Yesterday’s announcement was accompanied by a new ‘Benefits of Brexit’ policy document setting out how ‘the government is using new freedoms… to transform the UK into the best regulated economy in the world’. The crucial words in this sentence are ‘best’ and ‘regulated’. Contrary to what many in government appear to believe, post-Brexit regulations are not inherently meritorious because they were concocted in Whitehall. Gender pay gap reporting, mandatory net-zero plans, new online harms legislation, regulations on where shopkeepers can display chocolate bars, anti-terror measures for venues and mandatory bee bricks in Brighton are neither ‘smarter’ nor ‘better’ than anything imposed by Brussels.
It turns out that the ‘Benefits of Brexit’ constitutes the government’s entire response to its extensive ‘reforming the framework for better regulation’ consultation — which was launched last year to set out how to improve the regulatory framework. As if this wasn’t evidence enough of how trivially the government is taking deregulation, the 108-page document doesn’t even mention employment law — presumably because its authors understand that suggesting liberalisation would draw accusations policymakers are attempting to drag the nation back to the 19th century.
Taking on new workers now comes with an astonishing array of obligations: yet one of Kwasi Kwarteng’s first moves upon being appointed Business Secretary was to scrap a review brought in under his predecessor. Alok Sharma had reportedly been considering changes to the 48-hour weekly working limit, holiday pay entitlements and a number of other minor alterations to employment rights. When pressed on the issue, Kwarteng sniffed that he was not interested in ‘whittling away workers’ rights or trying to have a race to the bottom or trying to reduce wages’.

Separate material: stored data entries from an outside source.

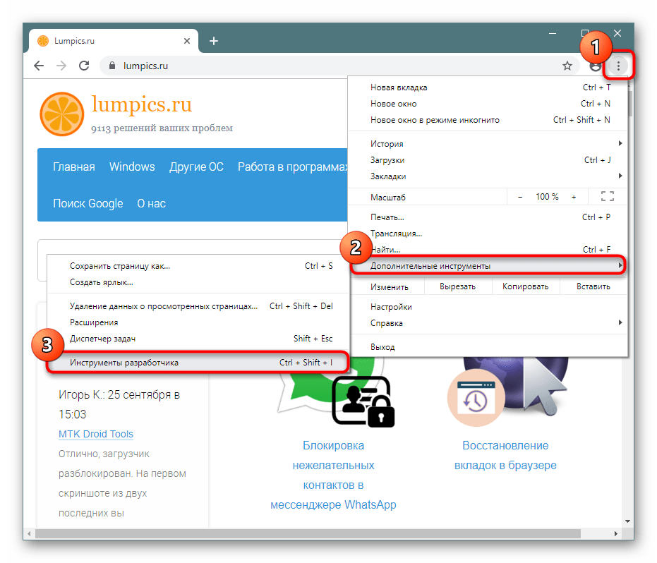The image size is (657, 563).
Task: Open Диспетчер задач from submenu
Action: [x=102, y=339]
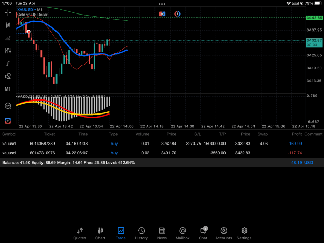Viewport: 324px width, 243px height.
Task: Open drawing objects shapes icon
Action: [8, 76]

This sort of language propagates the myth that the cost of regulation is borne by businesses alone. But as government ministers will know, most employment ‘rights’ are ultimately paid for by workers in the form of lower pay or fewer job opportunities. Many employment rules have no beneficial effects on individual workers but simply add to costs. So while government may claim to believe that private enterprise will drive our economic recovery, it is simultaneously acquiescing in restrictions that hold it back.
The new policy paper has some redeeming features. Retaining EU law to provide legal certainty when we left the bloc was justified at the time, but government is right that we need to now systematically review and streamline how it is repealed. Yet the new, homegrown regulations it champions risk cancelling out any benefits from diverging from EU rules. A new regime for digital markets, for instance, is not pro-competition simply because the Digital Markets Unit is being set up on UK soil. In fact, the unit poses significant risks to competition, innovation and entrepreneurship.
For all the talk of freedom, this new paper extols the sorts of burdensome rules Brexit promised to slash. Leaving the EU was never going to automatically make us a land of milk and honey. Nor will it be until government slowly and steadily works through the regulations and decides which should be thrown on the scrap heap.